Case in point? Since an August release on Steam’s “Early Access” program — where developers can sell their games as they continue to make improvements — third-party tracking tools put Eon Altar’s first episode sales no higher than a few thousand copies. At five dollars-a-piece, Penner sees that as a troubling sign.

“One glance at their product page and you see gushing review after gushing review about people who’ve all bonded over their time in Eon Altar’s universe”

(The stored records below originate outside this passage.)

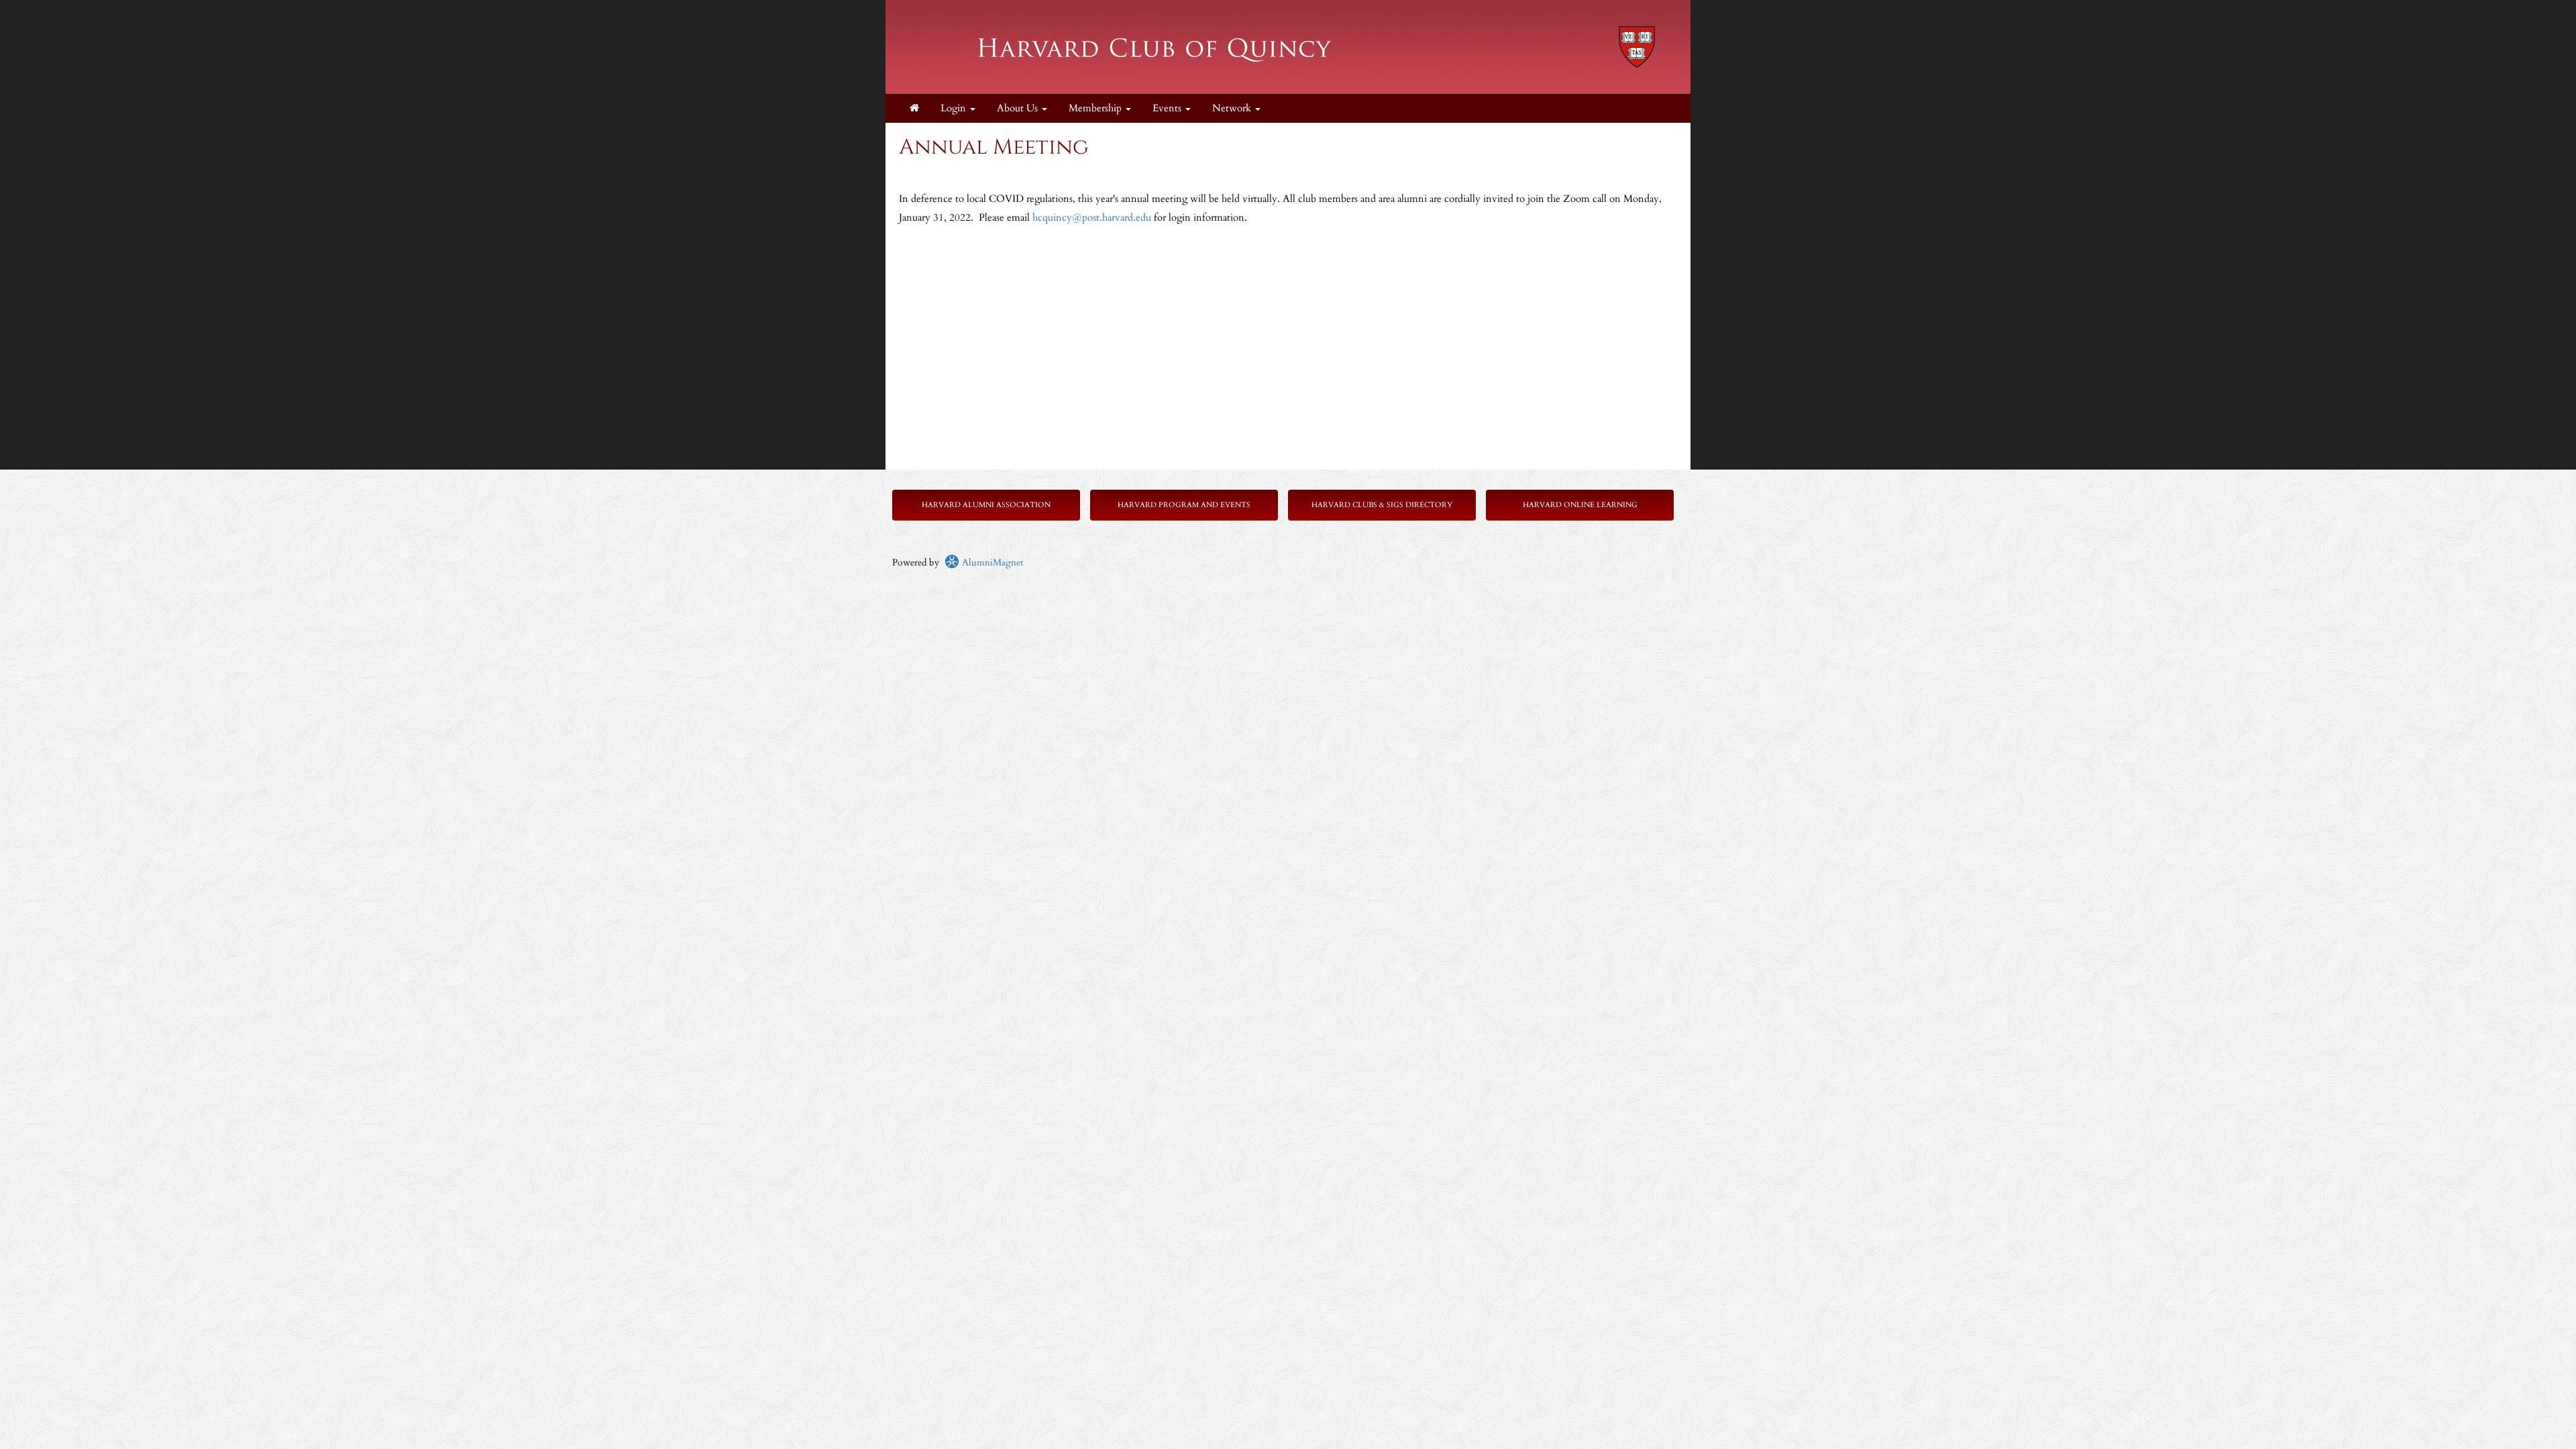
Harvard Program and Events (1184, 505)
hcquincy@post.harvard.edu (1091, 218)
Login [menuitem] (955, 108)
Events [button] (1168, 108)
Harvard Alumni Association (986, 505)
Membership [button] (1096, 108)
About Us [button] (1018, 108)
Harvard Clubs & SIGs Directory (1381, 505)
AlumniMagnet (991, 562)
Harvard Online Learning (1580, 505)
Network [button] (1233, 108)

“Once we’d finished, [and] we got onto Early Access, we’re like, ‘All right, this game’s going to be amazing! Everybody loves our game! Huge response.’ And we went and looked at our sales, and for the first couple of days, we had like 50 sales. And my heart just shattered. I was expecting we were going to make so much money!” With the official public launch still to come, though, including full-scale marketing and promotional efforts, the team has plenty of justifiable optimism about their prospects.

One need only take a glance at their Early Access product page to see gushing review after gushing review about spouses, friends, first time gamers, and long-time fantasy nerds who’ve all bonded over their time in Eon Altar’s universe, and are looking forward to experiencing more of it. For a team whose inauspicious beginnings were forged by play, that’s perhaps the greatest reward of all.

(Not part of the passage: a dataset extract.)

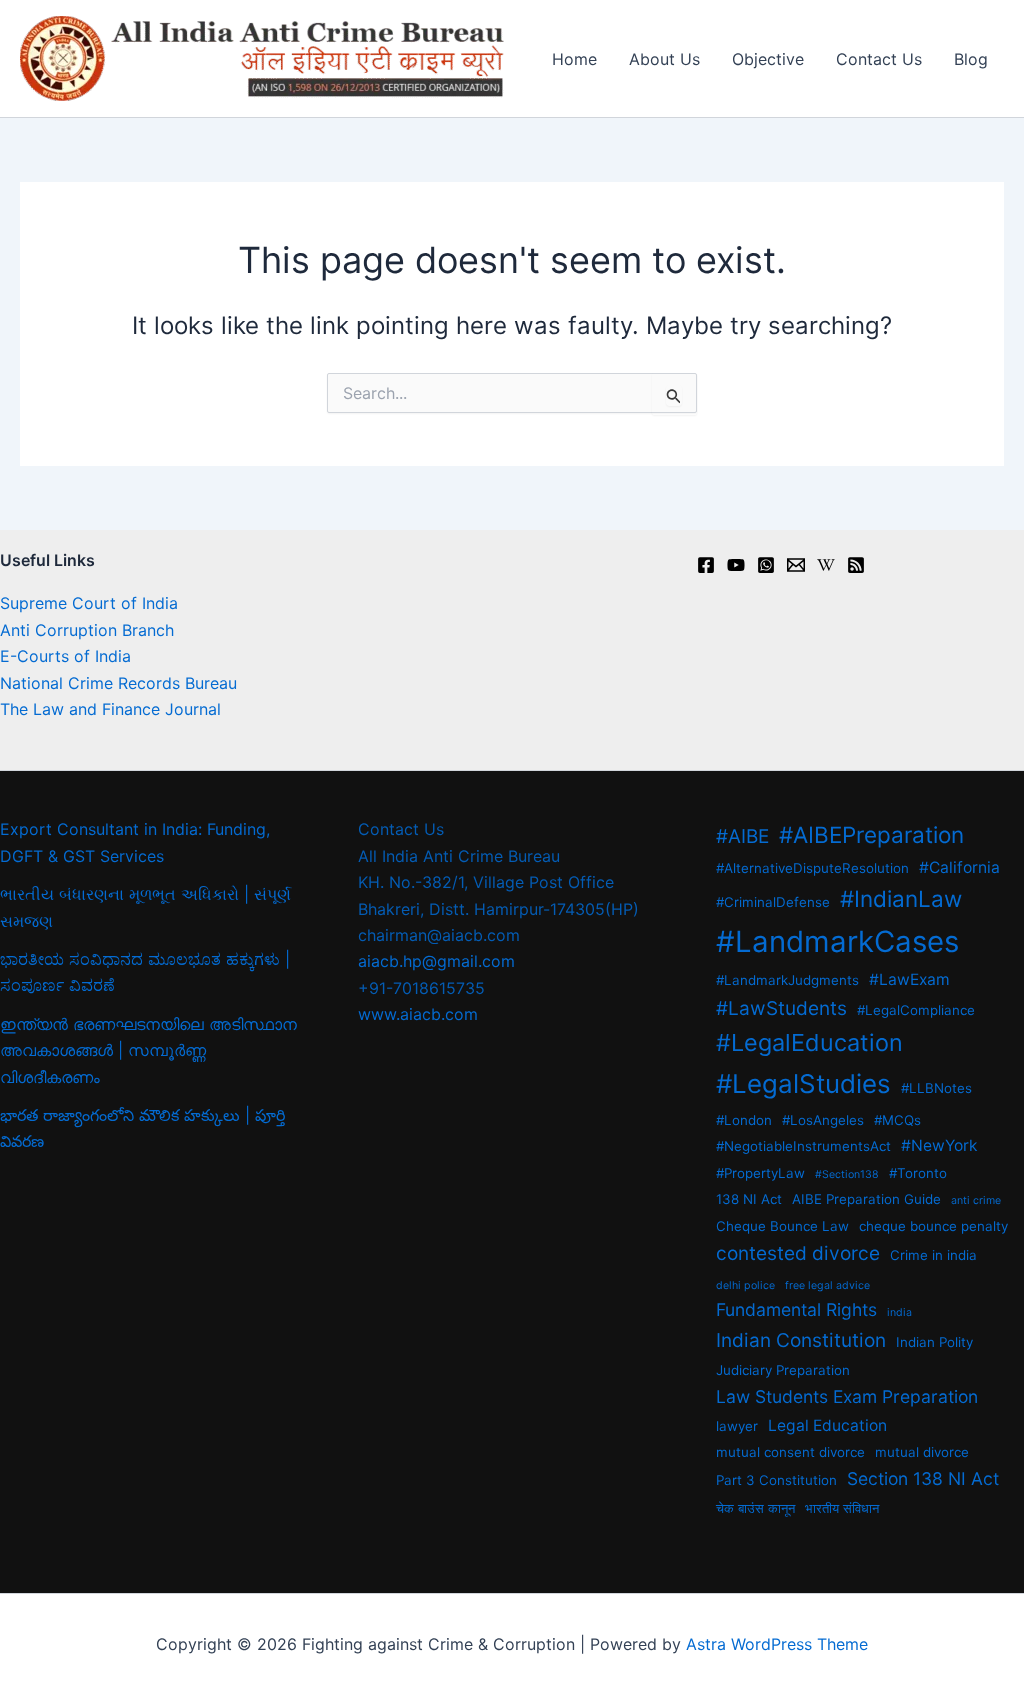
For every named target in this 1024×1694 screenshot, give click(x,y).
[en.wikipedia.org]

“[Our] hope is that people play the game, and they get really excited about playing games together,” says Penner. “And [as] the story kind of takes them through that experience, and by the time they finished, they say, ‘That was really fun, I’d like to see more of this world.’” In a confessional moment that takes Douglas, Reynolds, and Wiggs by surprise, he continues.

“This is going to sound really nerdy, but I told my wife, ‘Sometimes if I’m having trouble sleeping, I just imagine a place in our world. And I just imagine myself standing there, and I try to pick out all the details. Like, I’m standing in the Takala Plains, where there’s…there’s these tribesmen, and I’m imagining the grass, and the sounds and the smells.’”

It’s late, and the thin panes of glass on the windows of the heritage building we’re in are woefully inadequate at keeping out the cold.

Watching him speak, though, Penner looks as warm as can be.